As such, this international coalition sought to use the Anglo American AGM to shine a light on how this company continues to push forward its operations in the region and capitalise on the emergency situation brought on by Covid19, seeking operating licenses and presenting itself as a solution-bearer to the problems of water scarcity, inequality, malnutrition and illness which its own mining activities have helped to create. However, this is just one example among many of the behaviour of mining companies in Latin America, which already has widespread consequences in countries like Peru, for example, where 260 cases of Covid among mineworkers have already been reported – a fact which puts their own families at high risk, but also the communities who live near these mining operations.

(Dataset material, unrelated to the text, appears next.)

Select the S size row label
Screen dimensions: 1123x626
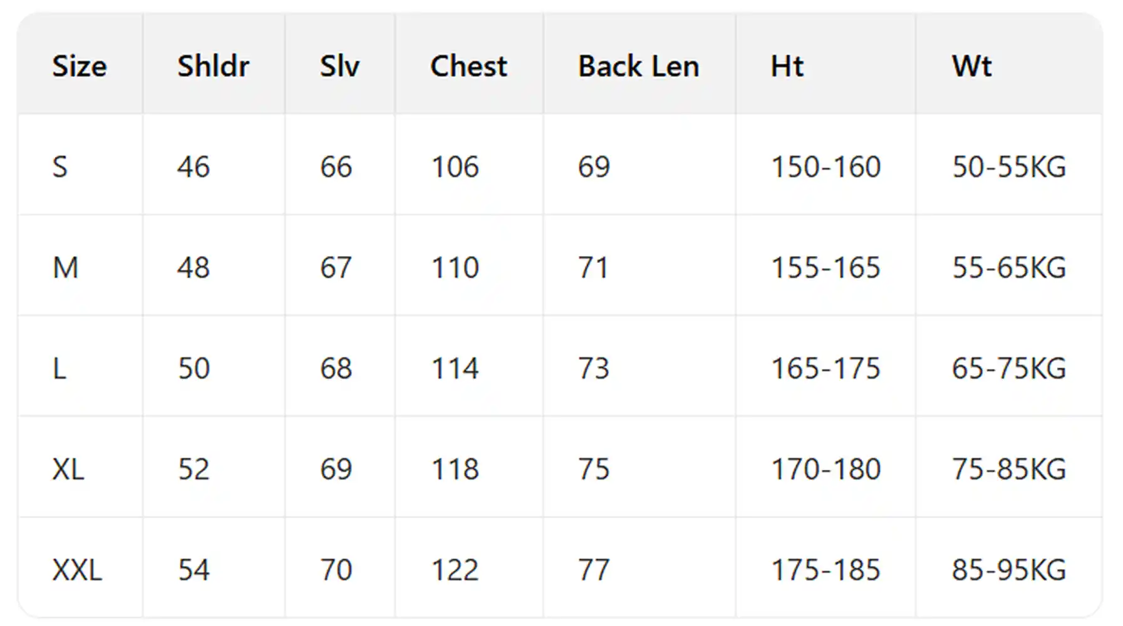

Hannibal Rhoades, European Regional Coordinator of the Yes to Life, No to Mining Network, adds: “As the pandemic crisis deepens, mining companies like Anglo American are jumping at the opportunity to gain good PR. But dropping parcels of food or hand gel in communities cannot solve the chronic health and ecological problems created by mining in the first place. The pandemic is making it abundantly clear that the needs of communities, not mining corporations, are essential.”



This article is based on a press release by London Mining Network, War on Want, TerraJusta, Colombia Solidarity Campaign y Stop Blood Coal Ireland. London Mining Network (LMN) is an alliance of human rights, development, environmental and solidarity groups who work for greater accountability by mining companies based in London for the impacts of their operations on communities.